BEGIN PAGE EXCERPT

Both the appellant and the complainant denied the nature of their relationship until the prospect of DNA testing of their child rendered continued denial untenable.
We have referred to Professor Ogloff’s report, and in particular to the aspects of it dealing with the appellant’s very low risk of re-offending. It is necessary to observe, however, that the appellant emerges from Professor Ogloff’s report as a person without significant mitigating features in terms of her background and psychological makeup. She reported having been sexually abused by an uncle, with her sister, on one occasion, when she was 14 or 15 years old. But she otherwise appears to have had a normal upbringing and to have been successful in most aspects of her life. She was experiencing marital problems at the time of her offending, but those problems do not appear to have been any more difficult than problems experienced by many people in their relationships. Whilst she was remorseful and ashamed of her conduct, there was little in the report which explained her offending. Professor Ogloff suggested the explanation was to be found in a ‘confluence of factors and events’. He referred to the separation from her husband, her failing marriage, the fact that she was ‘emotionally needy’, and to a chronic low grade depression and lack of self-esteem from which she suffered. The complainant himself was experiencing psychological and emotional problems at the time and his mother’s victim impact statement, and the attached psychological report, indicate that those problems are likely to have been exacerbated by the appellant’s conduct. Professor Ogloff’s report does record the appellant’s shame and remorse, and her insight into the effect of her offending on both the complainant and her own family.

END PAGE EXCERPT
BEGIN INFORMATION SHOWN

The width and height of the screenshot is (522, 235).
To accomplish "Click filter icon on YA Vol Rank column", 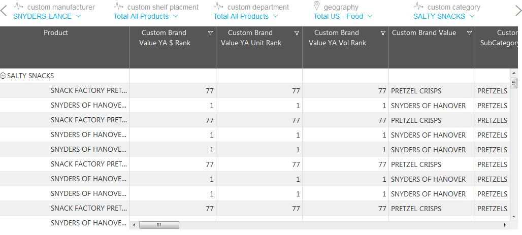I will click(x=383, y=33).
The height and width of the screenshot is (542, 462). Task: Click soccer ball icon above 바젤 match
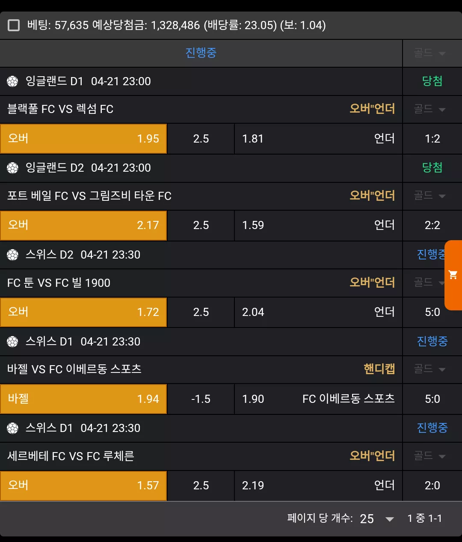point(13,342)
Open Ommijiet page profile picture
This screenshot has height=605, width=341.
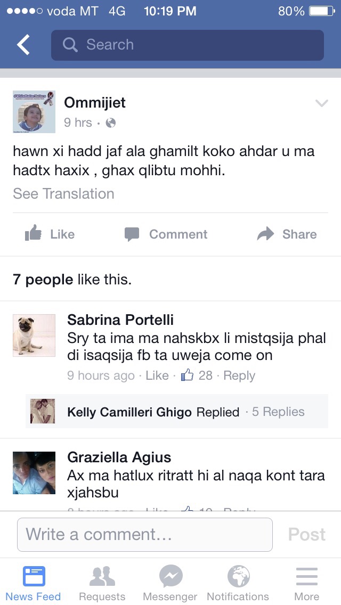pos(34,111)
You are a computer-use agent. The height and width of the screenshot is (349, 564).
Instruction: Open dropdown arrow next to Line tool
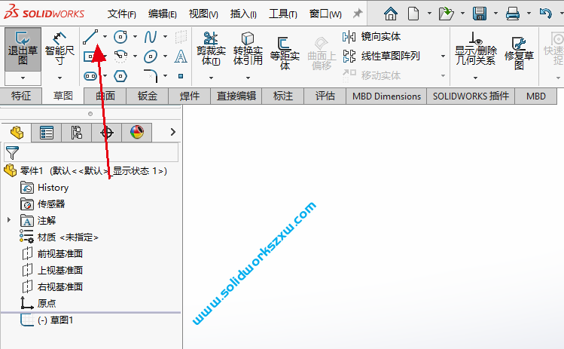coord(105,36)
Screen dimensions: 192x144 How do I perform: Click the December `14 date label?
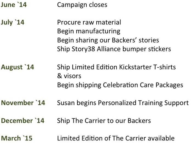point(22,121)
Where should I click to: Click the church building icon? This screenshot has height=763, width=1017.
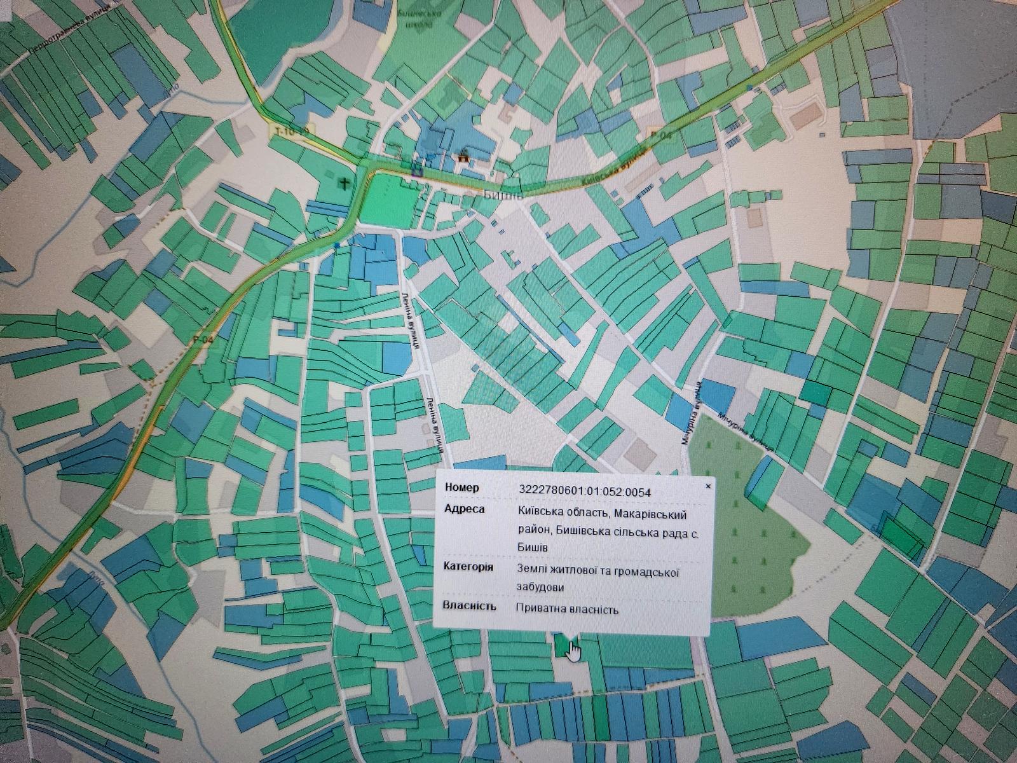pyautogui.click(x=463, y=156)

END INFORMATION SHOWN

* **THE TASK**
Reproduce the full excerpt from the sentencing judgment word for word. The listing above is not required for any of the work on this page.

* **ANSWER TO THIS PROBLEM**
Both the appellant and the complainant denied the nature of their relationship until the prospect of DNA testing of their child rendered continued denial untenable.
We have referred to Professor Ogloff’s report, and in particular to the aspects of it dealing with the appellant’s very low risk of re-offending. It is necessary to observe, however, that the appellant emerges from Professor Ogloff’s report as a person without significant mitigating features in terms of her background and psychological makeup. She reported having been sexually abused by an uncle, with her sister, on one occasion, when she was 14 or 15 years old. But she otherwise appears to have had a normal upbringing and to have been successful in most aspects of her life. She was experiencing marital problems at the time of her offending, but those problems do not appear to have been any more difficult than problems experienced by many people in their relationships. Whilst she was remorseful and ashamed of her conduct, there was little in the report which explained her offending. Professor Ogloff suggested the explanation was to be found in a ‘confluence of factors and events’. He referred to the separation from her husband, her failing marriage, the fact that she was ‘emotionally needy’, and to a chronic low grade depression and lack of self-esteem from which she suffered. The complainant himself was experiencing psychological and emotional problems at the time and his mother’s victim impact statement, and the attached psychological report, indicate that those problems are likely to have been exacerbated by the appellant’s conduct. Professor Ogloff’s report does record the appellant’s shame and remorse, and her insight into the effect of her offending on both the complainant and her own family.